Privileged Access - “Break-Glass” Design
October 21, 2025
Privileged access “break-glass” design
Design a last-resort path to restore control without creating a standing backdoor.
TL;DR: Keep one narrow, offline-verifiable path for emergency admin access. Make it opt-in, short-lived, multi-party, and fully logged. Store credentials out of band. Test it every month. Kill it fast after use.
What “break-glass” means
Emergency-only elevation used when normal privileged access paths are unavailable or unsafe. It restores command and control during outages, ransomware, or identity provider failure.
Design goals
Security
- No standing trust or always-on accounts
- Out-of-band credential custody
- Two-person integrity for activation
- Shortest possible duration and scope
Reliability
- Works when SSO, MFA, or PAM is down
- Offline-verifiable procedures
- Documented runbooks, practiced often
- Clear ownership and paging
Reference architecture
Minimal viable pattern
- Accounts: Pre-provision disabled emergency admin roles in each critical domain (cloud roots, IdP break-glass, hypervisor mgmt, backups, CI/CD).
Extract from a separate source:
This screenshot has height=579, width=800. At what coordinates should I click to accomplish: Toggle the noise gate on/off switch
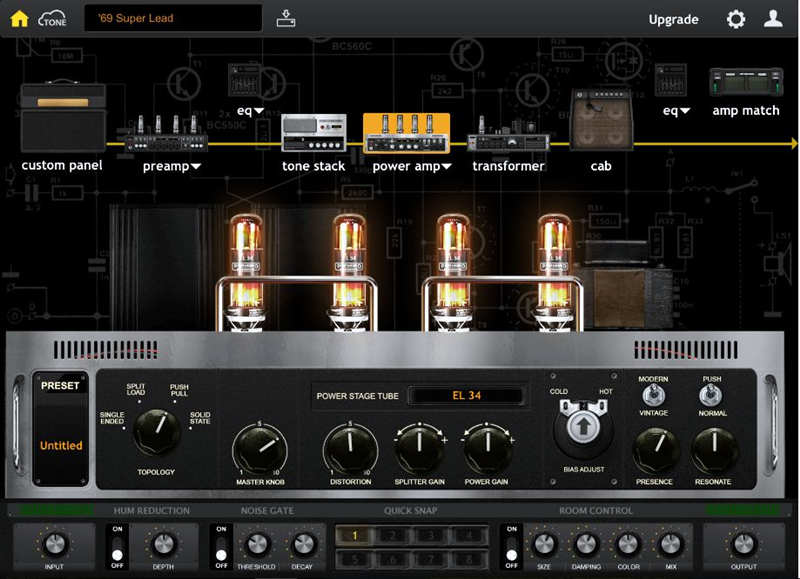[221, 546]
- Credentials: Store split knowledge secrets in two independent HSM-backed vaults. Require quorum to reconstruct.
- Devices: Keep two clean-room laptops with full-disk encryption, no EDR dependency, and offline configuration media.
- Paths: Separate “resilience plane” network with bastion, dedicated DNS, and restricted egress. No shared creds with production.
- Controls: Activation via out-of-band comms, change ticket, and time-bound policy that auto-expires.
- Evidence: Append all steps and decisions to an immutable log. Anchor daily hash externally.
Activation flow
| Step | Who | Control | Output |
|---|---|---|---|
| Declare emergency | Incident Commander | SEV-1 playbook, ticket, paging | Incident ID |
| Authorize use | Two executives | Two-person approval, callback verification | Signed approval record |
| Reconstruct secret | Custodians A+B | Separate vaults, audit cameras | Time-limited credential |
| Enable account | Responder | Just-in-time role, max TTL 60–120 min | Active session |
| Perform action | Responder | Screen capture, command logging | Change set applied |
| Revoke and rotate | Responder | Auto-expire, rotate secrets, disable account | Access removed |
| Review | IR + GRC | Immutable log, lessons, improvements | Postmortem |
Technical controls checklist
Identity
- Break-glass roles pre-scoped to least privilege
- Default disabled, activation via policy toggle
- No federation dependency for login path
- Out-of-band MFA tokens stored sealed
Credentials
- Quorum-based retrieval (e.g., 2-of-3 shares)
- Short TTL passwords or ephemeral keys
- Immediate rotation after use
- No reuse across planes or tenants
Access path
- Dedicated bastion with allowlist rules
- Command logging on bastion and target
- Break-glass security group with time lock
- Emergency DNS and IdP fallback documented
Monitoring & evidence
- Immutable log of approvals, tokens, and commands
- Out-of-band alert to executives on activation
- Video capture on custodian stations
- Daily hash anchored to public chain or TSA
Testing cadence
Drills that keep it real
- Monthly tabletop: IdP outage and ransomware scenarios
- Quarterly live test: full path from approval to revoke
- Credential fire drill: recover from vaults without production SSO
- Evidence check: verify the ledger and external anchors
Plain words
Keep one safe door for bad days. Two people must agree to open it. It closes itself fast. Everything is written down where no one can quietly change it. Practice until it is boring.
Minimal ledger entry
— included for trust
Why this block is included
{
"event": "break_glass_activation",
"incident_id": "INC-2025-10-21-042",
"scope": ["aws:org:prod-landing", "idp:admin-fallback"],
"reason": "idp-outage",
"approved_by": ["CISO", "VP-Engineering"],
"credential_source": ["vault-a:share1", "vault-b:share2"],
"ttl_minutes": 90,
"bastion": "resilience-bastion-01",
"timestamp": "2025-10-21T17:05:12Z",
"prev_hash": "b5f1...0a",
"sha3_256": "7a9c...55",
"sig": "dilithium3:base64..."
}
FAQ
PAM and JIT are first choice. Break-glass is for when those controls are down or compromised.
One per critical control plane. Keep them disabled and scoped tightly.
Two-person approval, out-of-band verification, and real-time executive alerts reduce that risk. Evidence trails enable fast response.
As short as possible. Target 60–120 minutes with auto-expiry and forced rotation.
Takeaway: one narrow, testable emergency path. Two-person control. Short life. Full evidence.